RECORDED INFORMATION:
╭──
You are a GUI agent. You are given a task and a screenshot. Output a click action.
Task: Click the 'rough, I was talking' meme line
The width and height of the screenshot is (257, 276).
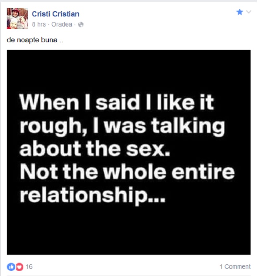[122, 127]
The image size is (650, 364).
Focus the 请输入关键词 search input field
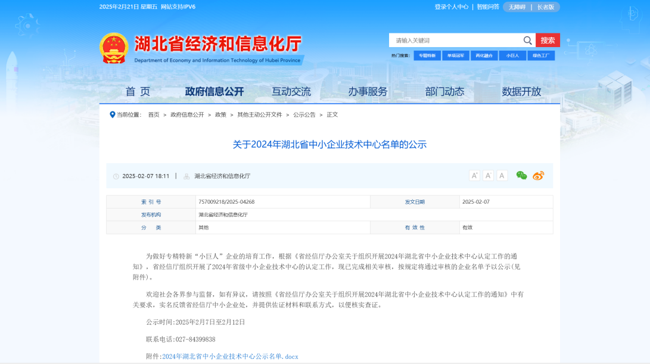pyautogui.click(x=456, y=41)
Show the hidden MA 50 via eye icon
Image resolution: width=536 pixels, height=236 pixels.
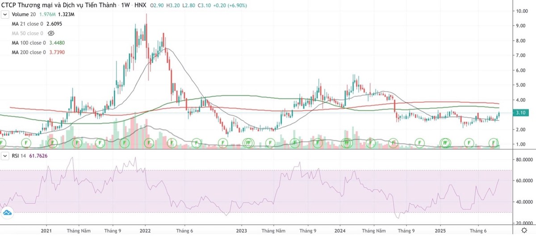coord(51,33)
╰──
╭──
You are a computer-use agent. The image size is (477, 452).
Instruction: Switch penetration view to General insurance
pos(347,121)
╰──
╭──
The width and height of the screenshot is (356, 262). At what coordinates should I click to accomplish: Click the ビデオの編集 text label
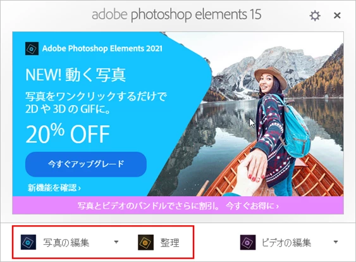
╰──
YOUR ASSIGNMENT: Taking the records above as a whole, work out how many of their lines hold the word "size". The reply should be that number alone.

ANSWER TO THE EXERCISE: 2